SGMA Overview
Fast facts and resources for a deeper understanding of SGMA and its impact on farms in the Tule Basin
Background
What SGMA Is: The Sustainable Groundwater Management Act (SGMA) is a California law passed in 2014 with the goal of conserving the state’s groundwater resources
Who It Impacts: SGMA mostly affects communities and farms in areas that depend heavily on groundwater, especially ‘high’ and ‘medium’ priority basins in the Central Valley and other regions.
How It’s Controlled: SGMA calls for the creation of local agencies, called Groundwater Sustainability Agencies (GSAs), that are in charge of managing groundwater in their area. Each GSA must write a Groundwater Sustainability Plan (GSP). This is a roadmap that explains how the GSA will balance groundwater pumping with recharge.

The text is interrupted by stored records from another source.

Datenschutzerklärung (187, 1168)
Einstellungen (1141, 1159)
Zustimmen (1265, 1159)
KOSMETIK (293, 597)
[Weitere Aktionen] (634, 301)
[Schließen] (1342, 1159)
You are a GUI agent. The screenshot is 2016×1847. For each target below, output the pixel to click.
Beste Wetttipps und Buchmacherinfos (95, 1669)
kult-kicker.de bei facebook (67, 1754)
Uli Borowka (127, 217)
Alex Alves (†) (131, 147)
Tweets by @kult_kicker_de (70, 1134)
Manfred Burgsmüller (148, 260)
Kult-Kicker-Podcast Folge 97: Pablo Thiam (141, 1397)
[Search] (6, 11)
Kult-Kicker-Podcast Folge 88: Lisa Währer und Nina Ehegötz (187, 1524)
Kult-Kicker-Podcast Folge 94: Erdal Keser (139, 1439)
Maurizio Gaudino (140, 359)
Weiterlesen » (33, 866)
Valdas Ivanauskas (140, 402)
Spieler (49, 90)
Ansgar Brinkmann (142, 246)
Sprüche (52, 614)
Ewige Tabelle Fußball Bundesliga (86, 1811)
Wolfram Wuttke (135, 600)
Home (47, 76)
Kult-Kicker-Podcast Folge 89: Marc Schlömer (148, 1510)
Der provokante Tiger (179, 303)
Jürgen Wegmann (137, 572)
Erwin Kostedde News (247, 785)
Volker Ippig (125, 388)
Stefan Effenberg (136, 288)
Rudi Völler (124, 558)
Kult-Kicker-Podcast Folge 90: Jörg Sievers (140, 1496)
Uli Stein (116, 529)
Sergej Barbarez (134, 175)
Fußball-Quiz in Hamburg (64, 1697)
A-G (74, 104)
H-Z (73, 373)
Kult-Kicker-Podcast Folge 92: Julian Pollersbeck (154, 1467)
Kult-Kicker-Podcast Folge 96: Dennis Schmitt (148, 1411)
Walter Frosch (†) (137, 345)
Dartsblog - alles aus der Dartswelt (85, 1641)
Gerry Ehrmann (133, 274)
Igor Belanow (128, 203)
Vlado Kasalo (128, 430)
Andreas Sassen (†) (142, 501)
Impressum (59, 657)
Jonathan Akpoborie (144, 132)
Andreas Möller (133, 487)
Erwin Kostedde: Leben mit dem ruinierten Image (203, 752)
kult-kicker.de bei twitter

Main Impacts: Farmers will need to use less groundwater, utilize new farming methods, and make new investments to achieve sustainability. This will affect jobs, land values, and local economies.
Problem Framing
Between 500,000 and 1 million acres of land will come out of production in the valley as a whole before 2040. About 70,000 of those acres will be in the Tule Subbasin.
Farms will need to take land out of production in order to comply with the regulatory requirements of SGMA, leading to wide-scale land fallowing, reduced crop yields, and job losses all over the region.
Large farms have greater flexibility to adapt to this problem than small farms because they have greater access to resources and often can afford to fallow a portion of their land instead of all of it.
A 2025 report assessed land value across a well-sampled variety of different crop acreage in the San Joaquin Valley and determined that it has decreased by between $8,000 and $50,000 per acre in the last 11 years. This huge loss, attributed to SGMA, also has a big impact on taxes in the area.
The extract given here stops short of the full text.